At the top, lying in a patch of gorse that fringed the edge of the broken cliff, was the body of a coastguardsman, his head nearly severed from his body, and with the blood still oozing from the ghastly wound which had killed him.
The poor fellow’s hands and limbs were ice cold; he had been dead some time. A sheath-knife, such as sailors use, apparently the weapon with which the murder had been effected, lay among the bushes a few paces off.
The lieutenant ground his teeth. Not thieves alone, but murderers, were these wretches with whom the whole country-side was in league. He picked up the knife, with the dried blood upon it; there was a name scratched roughly on the blade, “Ben Bax.” It was a name new to Tregenna, and strong as the clue seemed, it inspired him with but faint hopes of bringing the murderer to punishment. The whole neighborhood would conspire to shield the author of the outrage; the very fact of the knife, with the name on it, having been left behind, showed with what cynical impunity the wretches went about their work.
However, here was at last a deed which not even Squire Waldron could excuse, not even Joan Langney could palliate. The man was dead; there was nothing to be done for him. But information must be given of the murder without delay.
Tregenna was near enough to the gig to hail the men in charge of it, and these hurried up to the spot without delay.

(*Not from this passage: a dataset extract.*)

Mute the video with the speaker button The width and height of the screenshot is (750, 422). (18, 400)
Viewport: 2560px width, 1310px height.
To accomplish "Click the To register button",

They knew of the raid, but not of the murder. During the lieutenant’s absence a suspicious-looking sloop had been sighted at anchor some little distance away. A watch had been kept upon her from the cutter, and a boat seen to push off and make for the marshes.
The cutter’s crew had manned a boat and given chase, only to find that they had been drawn off in pursuit of a decoy craft, containing nothing contraband, while the men remaining on the cutter had the mortification to see a second boat, piled high with kegs and full of smugglers armed to the teeth, row up the creek, land crew and cargo, and then return to the sloop, exchanging shots with the cutter’s men, without effect on either side.
The cutter’s men, however, had seen nothing of the murder, for the irregularities of the ground and the scrubby undergrowth of gorse and bramble had hidden the struggle from their sight, though, but for this circumstance, the spot would have been within the range of their telescopes.
Lieutenant Tregenna lost not a moment in returning to Hurst, to report the outrage to Squire Waldron, whose lenity could not afford to excuse such a barbarous act as this on the part of his free-traders.
He went by the shortest way this time, taking the foot-track over the hills, by which Parson Langney and his daughter had come on the previous night.